Numerical Methods

In A-Level Mathematics, we often solve equations algebraically to find exact roots. However, many real-world and complex equations, such as `e^x = 4x`, cannot be solved this way. Numerical Methods provide us with powerful techniques to find highly accurate *approximate* solutions to such equations.

### Part 1: Locating a Root - The Change of Sign Method

Before finding a root, we must first confirm its approximate location. A root of an equation `f(x) = 0` is a value of `x` for which the function's value is zero. Graphically, it's where the curve `y = f(x)` intersects the x-axis.

The change of sign method is based on a simple but fundamental idea: if a continuous function `f(x)` has a value that is negative at `x = a` and positive at `x = b`, it must cross the x-axis at least once between `a` and `b`.

Process for Locating a Root:

Example: Show that the equation `x³ - 5x + 3 = 0` has a root between `x = 0` and `x = 1`.

* Let `f(x) = x³ - 5x + 3`.

* Calculate `f(0) = (0)³ - 5(0) + 3 = +3`.

* Calculate `f(1) = (1)³ - 5(1) + 3 = -1`.

* Since there is a change of sign from positive to negative, we can conclude that at least one root lies between 0 and 1.

### Part 2: Iterative Methods for Approximating a Root

Once we have located a root in a small interval, we can use an iterative formula to find a more accurate approximation. The core idea is to generate a sequence of values that get progressively closer to the actual root.

Process for Iteration:

Example: Find a root of `x³ - 5x + 3 = 0` correct to 3 d.p., using the rearrangement `x = (x³ + 3) / 5` and a starting value `x₀ = 0.5`.
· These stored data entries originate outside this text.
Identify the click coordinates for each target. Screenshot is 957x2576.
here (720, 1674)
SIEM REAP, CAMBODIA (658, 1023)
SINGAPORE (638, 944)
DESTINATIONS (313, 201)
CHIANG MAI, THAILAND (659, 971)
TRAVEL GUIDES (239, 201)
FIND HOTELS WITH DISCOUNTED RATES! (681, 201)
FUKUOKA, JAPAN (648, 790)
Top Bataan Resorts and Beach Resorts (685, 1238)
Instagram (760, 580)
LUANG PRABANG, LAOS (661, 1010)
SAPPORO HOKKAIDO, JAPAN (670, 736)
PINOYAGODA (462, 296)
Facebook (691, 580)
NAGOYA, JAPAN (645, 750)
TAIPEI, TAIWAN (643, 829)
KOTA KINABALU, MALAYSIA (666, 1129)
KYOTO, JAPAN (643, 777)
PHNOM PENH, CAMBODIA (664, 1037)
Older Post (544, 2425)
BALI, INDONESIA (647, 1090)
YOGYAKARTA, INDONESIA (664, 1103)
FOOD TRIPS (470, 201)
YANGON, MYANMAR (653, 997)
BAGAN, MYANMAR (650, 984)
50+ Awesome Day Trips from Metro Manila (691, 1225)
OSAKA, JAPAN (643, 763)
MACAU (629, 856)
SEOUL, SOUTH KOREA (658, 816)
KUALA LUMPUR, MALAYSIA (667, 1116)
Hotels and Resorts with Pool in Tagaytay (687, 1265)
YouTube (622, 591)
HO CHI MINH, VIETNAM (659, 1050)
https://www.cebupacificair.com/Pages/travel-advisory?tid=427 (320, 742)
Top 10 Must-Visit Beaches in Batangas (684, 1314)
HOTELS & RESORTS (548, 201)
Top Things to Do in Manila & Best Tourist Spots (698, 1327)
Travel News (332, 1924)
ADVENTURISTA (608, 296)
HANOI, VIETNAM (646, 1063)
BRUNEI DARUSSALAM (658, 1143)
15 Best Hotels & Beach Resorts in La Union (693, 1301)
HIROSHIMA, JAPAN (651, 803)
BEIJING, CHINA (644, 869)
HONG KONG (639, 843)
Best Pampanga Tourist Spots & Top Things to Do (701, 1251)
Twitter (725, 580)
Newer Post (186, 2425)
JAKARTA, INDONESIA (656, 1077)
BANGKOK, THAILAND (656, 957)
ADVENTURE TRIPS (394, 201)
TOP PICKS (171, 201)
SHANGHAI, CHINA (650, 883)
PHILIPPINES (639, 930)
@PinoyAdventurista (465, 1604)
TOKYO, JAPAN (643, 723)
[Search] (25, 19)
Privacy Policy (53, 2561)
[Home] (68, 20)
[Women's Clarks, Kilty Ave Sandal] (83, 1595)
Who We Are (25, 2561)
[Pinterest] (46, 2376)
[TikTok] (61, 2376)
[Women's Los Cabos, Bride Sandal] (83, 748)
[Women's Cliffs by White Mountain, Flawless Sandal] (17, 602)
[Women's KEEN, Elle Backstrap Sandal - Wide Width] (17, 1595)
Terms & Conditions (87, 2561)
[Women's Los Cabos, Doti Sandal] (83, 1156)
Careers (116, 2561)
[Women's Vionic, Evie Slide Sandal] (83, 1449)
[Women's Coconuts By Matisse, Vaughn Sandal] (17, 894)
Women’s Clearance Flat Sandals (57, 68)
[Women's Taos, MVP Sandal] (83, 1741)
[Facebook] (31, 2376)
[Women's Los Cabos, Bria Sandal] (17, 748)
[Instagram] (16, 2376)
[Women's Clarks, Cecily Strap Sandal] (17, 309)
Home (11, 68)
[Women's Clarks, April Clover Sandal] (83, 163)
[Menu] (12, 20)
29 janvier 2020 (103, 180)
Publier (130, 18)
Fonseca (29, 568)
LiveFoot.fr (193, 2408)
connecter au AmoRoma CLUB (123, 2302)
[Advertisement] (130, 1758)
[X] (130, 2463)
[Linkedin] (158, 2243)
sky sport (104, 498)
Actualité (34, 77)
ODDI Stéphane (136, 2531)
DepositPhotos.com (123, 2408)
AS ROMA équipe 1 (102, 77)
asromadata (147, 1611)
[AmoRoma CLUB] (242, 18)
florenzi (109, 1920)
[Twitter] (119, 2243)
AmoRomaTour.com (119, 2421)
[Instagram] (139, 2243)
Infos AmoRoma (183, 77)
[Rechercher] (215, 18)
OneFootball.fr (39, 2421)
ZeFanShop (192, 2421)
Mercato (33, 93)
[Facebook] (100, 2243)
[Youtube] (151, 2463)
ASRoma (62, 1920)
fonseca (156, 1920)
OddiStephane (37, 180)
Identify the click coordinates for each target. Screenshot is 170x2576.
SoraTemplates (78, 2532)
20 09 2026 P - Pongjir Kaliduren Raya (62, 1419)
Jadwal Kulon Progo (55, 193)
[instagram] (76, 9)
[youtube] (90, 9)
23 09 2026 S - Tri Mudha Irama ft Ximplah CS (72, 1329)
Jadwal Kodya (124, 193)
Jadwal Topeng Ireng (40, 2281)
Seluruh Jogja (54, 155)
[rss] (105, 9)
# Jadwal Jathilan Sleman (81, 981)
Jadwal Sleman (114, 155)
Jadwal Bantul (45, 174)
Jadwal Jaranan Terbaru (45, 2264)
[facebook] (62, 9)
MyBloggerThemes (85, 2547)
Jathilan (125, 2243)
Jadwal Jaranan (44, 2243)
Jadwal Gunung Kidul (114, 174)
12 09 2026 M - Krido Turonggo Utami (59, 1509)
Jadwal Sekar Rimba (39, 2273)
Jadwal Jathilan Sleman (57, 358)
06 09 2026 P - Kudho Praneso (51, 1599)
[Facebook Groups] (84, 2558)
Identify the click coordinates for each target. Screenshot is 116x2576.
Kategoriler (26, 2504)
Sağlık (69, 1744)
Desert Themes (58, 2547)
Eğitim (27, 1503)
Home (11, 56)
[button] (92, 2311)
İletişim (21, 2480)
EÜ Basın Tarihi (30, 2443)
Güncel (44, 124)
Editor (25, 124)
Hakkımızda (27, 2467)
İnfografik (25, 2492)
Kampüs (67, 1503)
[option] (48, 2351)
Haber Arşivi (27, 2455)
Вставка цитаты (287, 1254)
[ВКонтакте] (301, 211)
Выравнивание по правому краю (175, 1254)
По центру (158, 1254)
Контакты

* The iterative formula is `x_(n+1) = (x_n³ + 3) / 5`.

* `x₀ = 0.5`

* `x₁ = (0.5³ + 3) / 5 = 0.625`

* `x₂ = (0.625³ + 3) / 5 = 0.6489...`

* `x₃ = (0.6489...³ + 3) / 5 = 0.6548...`

* `x₄ = (0.6548...³ + 3) / 5 = 0.6562...`

* `x₅ = (0.6562...³ + 3) / 5 = 0.6565...`

* `x₆ = (0.6565...³ + 3) / 5 = 0.6566...`

* `x₇ = (0.6566...³ + 3) / 5 = 0.6566...`

Since `x₆` and `x₇` are both `0.6566...`, they are identical to 3 decimal places. Thus, the root is 0.657 (to 3 d.p.). To prove this, it's good practice to show values to more significant figures before rounding.

### Part 3: Convergence and Divergence

Not every iterative formula will successfully find a root. The sequence of approximations might get closer to the root (convergence) or move further away from it (divergence).

Convergence depends on the gradient of the function `F(x)` near the root. For an iterative process `x_(n+1) = F(x_n)` to converge to a root `α`, the condition |F'(α)| < 1 must be met. This means the gradient of `y = F(x)` must be between -1 and 1 at the point of intersection with `y = x`.

We can visualize this behaviour using graphs:

* Staircase Diagram: If `0 < F'(α) < 1`, the iteration steps will form a staircase pattern, homing in on the root.

* Cobweb Diagram: If `-1 < F'(α) < 0`, the iteration steps will spiral inwards towards the root in a cobweb pattern.

If |F'(α)| > 1, the diagrams would show an outward spiral, indicating a divergent iteration that will fail to find the root.